Retraining ssd_mobilenet on Jetson nano

On running Jetson AI Fundamentals retraining the above network, i run train_ssd.py for a couple of epochs, convert to onnx format without problems but when I come to output the results into the test directory I find there are no bounding boxes on the images nor are there any labels. I have followed Dusty’s instructions to the letter but I am at a loss understanding why this is happening.
Any ideas would be welcome.

Regards
Colin

Hi @colin.gaffney53, how many epochs did you train it for? I think the default is 30. Here is the fruits model that I trained for 100 epochs:

https://nvidia.box.com/shared/static/gq0zlf0g2r258g3ldabl9o7vch18cxmi.gz

When you run the model with detectnet program, you can also decrease the detection threshold using the --threshold argument (i.e. --threshold=0.25). The default is 0.5

Hi Dusty

I’ve been tinkering around with various things but still not had much success.

I trained the network for 30 epochs and used the threshold value of 0.25 in detectnet as you suggested. The only images identified correctly were the strawberries. 4 other images were labelled as apples and that was the lot. No bounding boxes or labels on any of the others. Only 7 out of 20 were labelled but of those just 3 correctly.

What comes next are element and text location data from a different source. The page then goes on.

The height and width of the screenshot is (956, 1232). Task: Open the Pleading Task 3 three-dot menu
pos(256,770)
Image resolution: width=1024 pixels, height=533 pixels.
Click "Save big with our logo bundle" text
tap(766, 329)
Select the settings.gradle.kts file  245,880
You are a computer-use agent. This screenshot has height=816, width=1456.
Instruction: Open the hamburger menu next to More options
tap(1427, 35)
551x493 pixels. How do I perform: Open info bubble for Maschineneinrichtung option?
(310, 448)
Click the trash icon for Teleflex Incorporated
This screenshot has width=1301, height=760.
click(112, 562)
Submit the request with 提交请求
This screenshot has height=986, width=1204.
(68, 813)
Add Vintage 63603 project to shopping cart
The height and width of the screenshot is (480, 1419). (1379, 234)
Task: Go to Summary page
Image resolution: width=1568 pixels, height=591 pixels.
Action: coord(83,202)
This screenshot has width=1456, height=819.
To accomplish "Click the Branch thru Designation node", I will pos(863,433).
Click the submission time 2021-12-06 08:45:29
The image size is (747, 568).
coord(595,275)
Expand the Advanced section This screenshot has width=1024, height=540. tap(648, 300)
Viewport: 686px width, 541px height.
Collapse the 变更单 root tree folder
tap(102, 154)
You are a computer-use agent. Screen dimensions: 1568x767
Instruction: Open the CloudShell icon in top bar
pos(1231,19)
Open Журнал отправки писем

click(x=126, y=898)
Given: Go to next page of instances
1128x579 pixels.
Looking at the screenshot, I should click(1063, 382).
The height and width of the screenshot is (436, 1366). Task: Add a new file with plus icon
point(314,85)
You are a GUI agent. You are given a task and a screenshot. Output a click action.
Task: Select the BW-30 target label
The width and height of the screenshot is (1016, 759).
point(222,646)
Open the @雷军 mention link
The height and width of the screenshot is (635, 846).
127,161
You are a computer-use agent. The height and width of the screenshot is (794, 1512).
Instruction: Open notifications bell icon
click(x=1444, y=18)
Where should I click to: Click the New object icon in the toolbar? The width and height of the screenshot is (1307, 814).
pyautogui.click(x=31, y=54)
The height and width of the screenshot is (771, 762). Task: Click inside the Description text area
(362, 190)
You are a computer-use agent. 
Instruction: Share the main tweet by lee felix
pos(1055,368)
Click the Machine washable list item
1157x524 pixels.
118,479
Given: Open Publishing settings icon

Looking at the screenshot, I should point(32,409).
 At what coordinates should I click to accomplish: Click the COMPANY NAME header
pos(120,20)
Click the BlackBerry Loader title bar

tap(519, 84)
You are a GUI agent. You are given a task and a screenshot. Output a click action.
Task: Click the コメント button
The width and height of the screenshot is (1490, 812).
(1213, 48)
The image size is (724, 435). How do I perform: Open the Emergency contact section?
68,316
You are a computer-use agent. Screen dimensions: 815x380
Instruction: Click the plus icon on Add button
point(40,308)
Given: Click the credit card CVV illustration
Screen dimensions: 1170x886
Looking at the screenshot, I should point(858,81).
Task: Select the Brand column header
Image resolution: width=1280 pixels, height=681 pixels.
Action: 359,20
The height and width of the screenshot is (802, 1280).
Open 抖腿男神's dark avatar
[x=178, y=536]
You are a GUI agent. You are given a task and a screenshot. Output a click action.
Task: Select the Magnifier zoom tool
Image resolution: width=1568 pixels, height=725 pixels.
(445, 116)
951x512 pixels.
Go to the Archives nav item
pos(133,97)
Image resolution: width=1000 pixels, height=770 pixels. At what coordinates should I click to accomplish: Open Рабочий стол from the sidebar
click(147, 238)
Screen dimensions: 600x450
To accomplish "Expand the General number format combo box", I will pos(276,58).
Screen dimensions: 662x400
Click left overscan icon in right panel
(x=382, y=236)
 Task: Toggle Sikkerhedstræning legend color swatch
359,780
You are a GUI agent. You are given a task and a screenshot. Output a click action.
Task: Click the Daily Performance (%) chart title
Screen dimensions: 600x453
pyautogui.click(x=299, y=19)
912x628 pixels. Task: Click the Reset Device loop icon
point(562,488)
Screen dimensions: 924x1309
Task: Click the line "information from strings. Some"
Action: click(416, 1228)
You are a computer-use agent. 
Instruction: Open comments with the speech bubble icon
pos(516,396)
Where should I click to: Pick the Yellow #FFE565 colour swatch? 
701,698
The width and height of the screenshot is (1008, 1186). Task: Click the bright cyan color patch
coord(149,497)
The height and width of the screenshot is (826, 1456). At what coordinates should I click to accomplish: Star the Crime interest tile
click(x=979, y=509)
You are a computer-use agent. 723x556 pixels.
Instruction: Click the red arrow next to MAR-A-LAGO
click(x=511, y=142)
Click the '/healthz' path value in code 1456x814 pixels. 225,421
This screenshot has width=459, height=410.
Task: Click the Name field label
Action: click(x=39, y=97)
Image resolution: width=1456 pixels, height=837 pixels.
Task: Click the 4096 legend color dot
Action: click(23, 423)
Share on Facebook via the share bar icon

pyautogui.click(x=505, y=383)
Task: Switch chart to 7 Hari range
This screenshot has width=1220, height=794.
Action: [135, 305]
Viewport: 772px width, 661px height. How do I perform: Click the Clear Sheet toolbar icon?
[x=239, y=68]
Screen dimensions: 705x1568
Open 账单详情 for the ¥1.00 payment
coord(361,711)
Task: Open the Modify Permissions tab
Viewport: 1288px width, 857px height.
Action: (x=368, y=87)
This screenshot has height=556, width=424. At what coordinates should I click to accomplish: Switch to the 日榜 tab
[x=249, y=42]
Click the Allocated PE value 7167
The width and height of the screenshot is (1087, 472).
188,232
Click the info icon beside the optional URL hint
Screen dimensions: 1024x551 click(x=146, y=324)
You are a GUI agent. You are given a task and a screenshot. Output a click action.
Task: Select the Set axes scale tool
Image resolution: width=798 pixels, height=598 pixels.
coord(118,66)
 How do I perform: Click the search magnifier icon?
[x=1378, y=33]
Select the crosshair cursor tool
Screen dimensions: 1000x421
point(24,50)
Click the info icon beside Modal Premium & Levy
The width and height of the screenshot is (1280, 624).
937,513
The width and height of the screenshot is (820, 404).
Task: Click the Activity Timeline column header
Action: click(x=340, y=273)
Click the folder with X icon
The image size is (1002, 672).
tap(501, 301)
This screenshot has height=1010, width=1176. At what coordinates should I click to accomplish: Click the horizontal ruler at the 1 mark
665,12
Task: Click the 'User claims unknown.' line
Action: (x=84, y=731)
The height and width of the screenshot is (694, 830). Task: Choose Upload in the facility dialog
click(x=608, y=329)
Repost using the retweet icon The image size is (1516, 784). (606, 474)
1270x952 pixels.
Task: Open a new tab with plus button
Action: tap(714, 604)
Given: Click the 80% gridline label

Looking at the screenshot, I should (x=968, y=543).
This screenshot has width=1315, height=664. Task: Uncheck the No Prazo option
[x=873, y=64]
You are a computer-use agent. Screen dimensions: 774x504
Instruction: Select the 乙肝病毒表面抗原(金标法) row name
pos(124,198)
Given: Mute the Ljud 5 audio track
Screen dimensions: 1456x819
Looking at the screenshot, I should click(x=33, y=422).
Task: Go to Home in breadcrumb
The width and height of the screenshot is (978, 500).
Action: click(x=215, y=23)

It’s not a big deal but I’m curious as to why it’s not working as it should do.

Regards
Colin

Try deleting the .engine file in your model’s directory, then re-run detectnet program. If you trained the model again, TensorRT may still be loading the old .engine file.

Also, try using this model that I trained for 100 epochs, just to see if it works for you: https://nvidia.box.com/shared/static/gq0zlf0g2r258g3ldabl9o7vch18cxmi.gz

Hi Dusty

I loaded the completed model that you sent me and it worked perfectly.

I deleted the engine file as recommended and reran detectnet. There was some improvement in detection: nowhere near as good as your model but reasonable.

I also found that there was some ‘ghosting’ of the bounding boxes with sometimes 3 or 4 boxes superimposed on each image. Each box showing a different percentage of success. Is this a consequence of a lowering the detection threshold to 0.25?

Regards

Colin

Sorry for the delay - yes, lowering the detection threshold can also produce spurious detections.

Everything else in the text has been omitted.